[Saved entries]
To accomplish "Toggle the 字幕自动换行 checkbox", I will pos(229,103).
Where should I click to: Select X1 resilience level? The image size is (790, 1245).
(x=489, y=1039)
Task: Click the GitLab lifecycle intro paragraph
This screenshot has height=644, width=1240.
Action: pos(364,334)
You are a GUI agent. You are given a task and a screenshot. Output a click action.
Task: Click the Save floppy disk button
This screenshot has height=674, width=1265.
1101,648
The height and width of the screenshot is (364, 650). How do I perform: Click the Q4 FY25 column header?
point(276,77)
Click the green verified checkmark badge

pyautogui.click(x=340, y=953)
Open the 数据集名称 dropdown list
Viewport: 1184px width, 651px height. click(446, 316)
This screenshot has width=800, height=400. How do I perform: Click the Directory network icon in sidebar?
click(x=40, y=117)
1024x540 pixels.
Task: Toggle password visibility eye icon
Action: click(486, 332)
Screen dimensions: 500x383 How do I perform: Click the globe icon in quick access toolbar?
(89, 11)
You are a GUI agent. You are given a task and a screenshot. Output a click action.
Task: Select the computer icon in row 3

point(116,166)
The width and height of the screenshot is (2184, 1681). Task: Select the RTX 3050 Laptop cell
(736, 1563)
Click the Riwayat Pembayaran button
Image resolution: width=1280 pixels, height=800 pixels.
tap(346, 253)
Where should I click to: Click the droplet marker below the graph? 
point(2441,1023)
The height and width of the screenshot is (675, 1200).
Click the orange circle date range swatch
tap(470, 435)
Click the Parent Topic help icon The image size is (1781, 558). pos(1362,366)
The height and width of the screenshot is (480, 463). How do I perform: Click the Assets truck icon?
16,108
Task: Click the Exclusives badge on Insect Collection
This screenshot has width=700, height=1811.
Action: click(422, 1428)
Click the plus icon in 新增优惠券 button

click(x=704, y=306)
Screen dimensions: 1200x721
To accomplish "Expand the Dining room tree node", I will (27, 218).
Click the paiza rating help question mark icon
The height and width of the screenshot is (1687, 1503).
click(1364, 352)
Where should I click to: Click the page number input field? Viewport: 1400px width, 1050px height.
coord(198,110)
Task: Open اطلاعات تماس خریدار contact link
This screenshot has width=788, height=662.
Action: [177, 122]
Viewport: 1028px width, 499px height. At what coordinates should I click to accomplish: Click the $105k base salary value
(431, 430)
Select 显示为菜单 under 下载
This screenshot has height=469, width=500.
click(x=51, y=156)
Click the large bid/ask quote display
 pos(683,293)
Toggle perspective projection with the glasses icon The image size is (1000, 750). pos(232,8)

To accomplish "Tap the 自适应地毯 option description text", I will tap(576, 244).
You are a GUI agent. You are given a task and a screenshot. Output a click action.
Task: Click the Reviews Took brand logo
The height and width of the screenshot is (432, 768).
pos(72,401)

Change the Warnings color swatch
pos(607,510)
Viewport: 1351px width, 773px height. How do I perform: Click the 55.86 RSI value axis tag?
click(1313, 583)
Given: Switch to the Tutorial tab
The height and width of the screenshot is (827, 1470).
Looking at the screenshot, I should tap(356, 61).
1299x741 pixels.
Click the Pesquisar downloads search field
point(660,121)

▸ Task to complete: Once a line of the records is found to contain "will", copy it out.

▸ Result for this task:
To accomplish "Toggle the 字幕自动换行 checkbox", I will pos(229,103).
To accomplish "Expand the Dining room tree node", I will (27, 218).
To accomplish "Tap the 自适应地毯 option description text", I will tap(576, 244).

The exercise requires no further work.